0021/10/12

お手本と雲形定規

「医療のIT化が医療の質と安全を向上させる」というキャッチフレーズを聞いて、最適の医療プロセスをプログラミングされたコンピュータが、資料従事者の一挙手一投足を指示し、その指示の通りに治療をこなしていくという、いわゆる医療従事者が機械に使われるイメージを思い浮かべる方が多いのではないでしょうか。

これは、昔の精密制御に使われたコンピュータのイメージのせいだと思います。
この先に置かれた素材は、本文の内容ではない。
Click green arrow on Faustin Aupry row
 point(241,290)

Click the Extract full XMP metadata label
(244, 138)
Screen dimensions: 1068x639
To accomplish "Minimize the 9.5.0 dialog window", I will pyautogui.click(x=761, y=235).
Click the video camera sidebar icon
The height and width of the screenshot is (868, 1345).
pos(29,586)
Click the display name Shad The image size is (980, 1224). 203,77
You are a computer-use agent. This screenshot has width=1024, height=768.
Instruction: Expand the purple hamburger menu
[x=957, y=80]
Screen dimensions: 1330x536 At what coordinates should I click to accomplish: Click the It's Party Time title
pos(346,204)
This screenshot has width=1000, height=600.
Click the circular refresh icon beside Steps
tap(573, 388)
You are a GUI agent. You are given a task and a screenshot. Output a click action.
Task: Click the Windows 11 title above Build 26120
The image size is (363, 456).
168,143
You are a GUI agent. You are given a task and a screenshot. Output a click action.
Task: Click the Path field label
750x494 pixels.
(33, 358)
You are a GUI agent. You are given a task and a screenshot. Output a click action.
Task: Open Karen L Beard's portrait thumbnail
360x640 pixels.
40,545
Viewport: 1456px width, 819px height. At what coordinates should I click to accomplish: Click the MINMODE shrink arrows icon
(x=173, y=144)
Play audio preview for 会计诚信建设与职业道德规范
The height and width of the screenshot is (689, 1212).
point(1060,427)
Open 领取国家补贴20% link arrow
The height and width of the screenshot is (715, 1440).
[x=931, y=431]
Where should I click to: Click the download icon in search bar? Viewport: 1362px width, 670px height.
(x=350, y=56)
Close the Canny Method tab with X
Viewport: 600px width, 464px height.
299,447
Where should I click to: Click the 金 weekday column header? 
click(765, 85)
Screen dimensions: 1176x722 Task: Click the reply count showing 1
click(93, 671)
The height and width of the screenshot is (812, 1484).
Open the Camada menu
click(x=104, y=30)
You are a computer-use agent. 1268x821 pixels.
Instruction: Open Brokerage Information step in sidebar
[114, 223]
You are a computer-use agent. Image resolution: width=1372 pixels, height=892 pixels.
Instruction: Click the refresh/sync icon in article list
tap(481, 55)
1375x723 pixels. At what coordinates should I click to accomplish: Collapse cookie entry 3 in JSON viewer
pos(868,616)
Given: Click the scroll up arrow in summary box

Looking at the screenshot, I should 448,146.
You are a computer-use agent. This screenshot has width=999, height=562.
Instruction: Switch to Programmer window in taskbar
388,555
30年以上前に世間を驚かせたスターウォーズの特撮はコンピュータでシャッターを含む全ての動作を制御するモーション・コントロール・カメラを使用することで何重にもフィルム合成を可能にしたことで実現していましたが、このように与えられたお手本を忠実になぞるように、プログラムされた仕事を何万回も文字通り寸分も狂いもなくひとつの手順も誤ることなく繰り返すオートメーション式の医療を思い浮かべてしまうのでしょう。

しかし、最近の特撮ではコンピュータ・グラフィックスによる合成が当たり前になっているように、最近の医療ITのテーマとしては、現実の医療をいかにコンピュータ上、ネットワーク上に再現するかが大きな課題となっているのです。さらに最近のコンピュータ・グラフィックスが単に実写を忠実に再現するだけでなく、実写では再現できない世界を、実写以上の臨場感で表現することを目指しているように、医療ITも、コンピュータやネットワークなしでは実現できなかったような医療をも実現しようとしています。ゲノム医療はその最たる例でしょう。

そこで問題となってくるのが、コンピュータ・グラフィックスと同じく、医療の世界をどのようにモデル化するかです。それも、ただ忠実になぞるためのお手本ではなく、必要に応じて自在に曲線を引ける雲形定規のようなシステムが望まれるのです。